Cystic Fibrosis Unit of a university hospital and pediatric sleep laboratory.
A total of 40 children (aged 6 months to 11 years) with CF in stable condition and 18 healthy age-matched control subjects.
Nocturnal sleep and cardiorespiratory monitoring was performed using a full polysomnographic recording in a sleep laboratory.
Main Outcomes Measures
Sleep architecture and respiratory variables.
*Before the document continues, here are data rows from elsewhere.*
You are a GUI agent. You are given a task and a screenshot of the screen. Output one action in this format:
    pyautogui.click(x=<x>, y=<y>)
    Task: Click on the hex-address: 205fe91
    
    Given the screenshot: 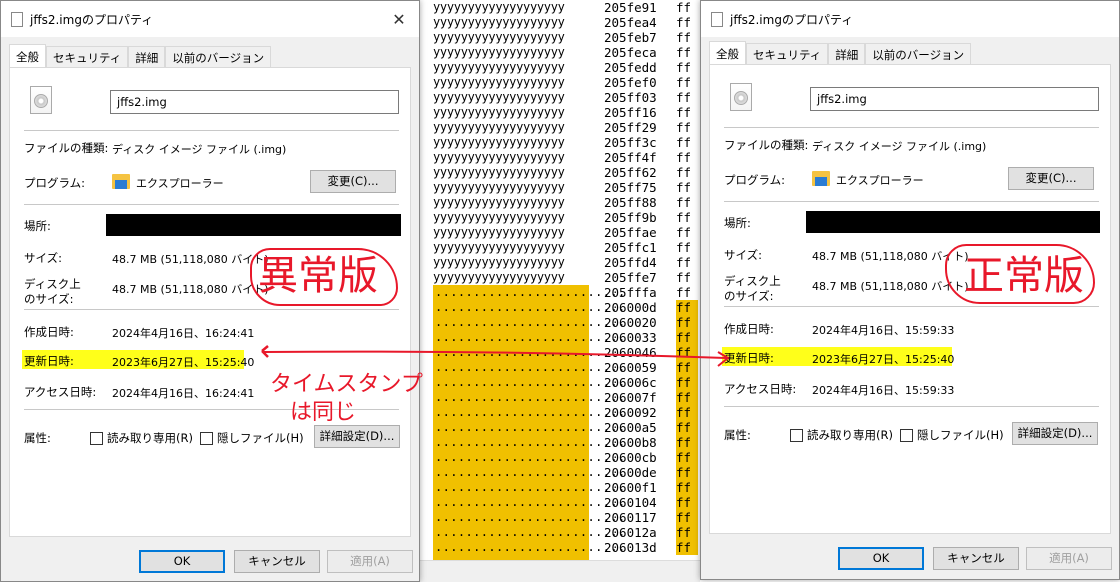 What is the action you would take?
    pyautogui.click(x=630, y=8)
Although awake oxyhemoglobin saturation (SaO2) values were similar in the 2 groups (98%), the CF group had significantly lower values of nocturnal mean SaO2. The apnea-hypopnea index was significantly higher in the CF group compared with the controls (mean [SE], 7.3 [1.3] vs 0.5 [0.4], respectively, P < .001), particularly in preschool-aged children and in children with upper airway abnormalities. In addition, 28 (70%) of the 40 children with CF had mild to moderate obstructive sleep apnea (defined as an apnea-hypopnea index >2). Children with CF compared with controls also had reduced sleep efficiency (CF group vs controls mean [SE], 80% [41%] vs 88% [13.1%], P < .001), rapid eye movement sleep duration (11% [0.9%] vs 13% [1%], P < .05), and increased number of arousals per hour (11.0  vs 8.2 [0.7], P < .001).
This study showed an early occurrence of obstructive sleep apnea in children with CF in stable condition, associated with a mild level of sleep disruption. Early routine nocturnal respiratory monitoring is advised in children with CF.